God — i have SO MUCH to learn. please help me to be patient in Your timing, and keep me freaking starved for more of You always. bring forth Your understanding, wisdom, and discernment to grow, grow, grow and one day match my crazy sensitivity so that i may pair the two to fight for You.
Jesus — during so many times in the past when i felt so alone, i could see and sense so much in the spirit but i was so afraid. over the past seven years You did a good work in me and i’m not afraid anymore. thank You so much for a series of amazing, amazing seasons of Your goodness + Your light — i don’t deny or discount any of it, it’s precious time with You i’m never going to forget. but dude, i really do feel like such a n00b still with most of this still. Holy Spirit, please eat me up. i want to be completely engrossed in You.
i’m such a child. this has been the exponential growth year of my life going deep into the wonders of Your love, God — but really it’s just begun. sometimes it feels like i’m “un-learning” the ways of the world that years of so-called “experience” trained me up to be. i want to be ravaged by Your reality. i don’t want to hide out in an escapist mentality with excuses for myself to not have to face the hard stuff in this life. i don’t want to sit there and proclaim that this life here is only temporary and simply long for the day i get to see Your face. this life here is temporary, yes — and i do long for the day i get to see You face to face; but i long for Your reality to be brought here to revolutionize the world. You put that longing in my heart and not a day goes by i don’t dream of all the ways You’ll fulfill Your promises.
You have graced us with a limited number of years on this planet. we were born naked, we will die naked. we bring nothing into this world, and we can remove nothing from it. by Your grace, we can be living representations — we can re-present You, Christ Jesus on this earth. i’m not going to sit around like a morbid sulking fool waiting to die eventually and let myself drown in my own introspection like it’s too big a burden for the world out there. You burned my darkness away, seriously. You brought the darkness to light, and it’s old habitual power over me is broken. the days of asking myself how i’m so screwed up are over. that battle is won. and if the enemy tries to come back with lies and tell me it’s not, i’ll tell ‘em like it is because my trust and hope is placed in You. thank You. You make all things new.

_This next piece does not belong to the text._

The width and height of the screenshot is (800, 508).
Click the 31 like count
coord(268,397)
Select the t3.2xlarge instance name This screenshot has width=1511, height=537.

there is so much wrong to make right, Jesus. my identity is no longer in the worth of my work, for i know my inheritance in You is true and real and for good. because i know who i am in You, i don’t feel like a freakshow anymore in the desires of my heart. You called me to be Your beloved and You called me to the battlefield and i’m here. take me in and teach me how to fight right. i’ll go through basic training 100x over if that’s what it takes — and there will probably be times i kick and scream and feel like dying but in the end i don’t care because You make me strong and i believe You make me good and ready. You’re gonna win the wars for Your name, and Your love for Your people is insane. the world really doesn’t get it, You’re so crazy it’s hard for folks to believe. but there will be a day for that.
thank You for letting me witness Your love, Your hand, Your ways. it’s incredible to see Your plans unravel. the way You transform people, the way You care for Your people — You define real love. You take my breath away.
thanks for another crazy day, Jesus. i pray i’ll always be amazed by You.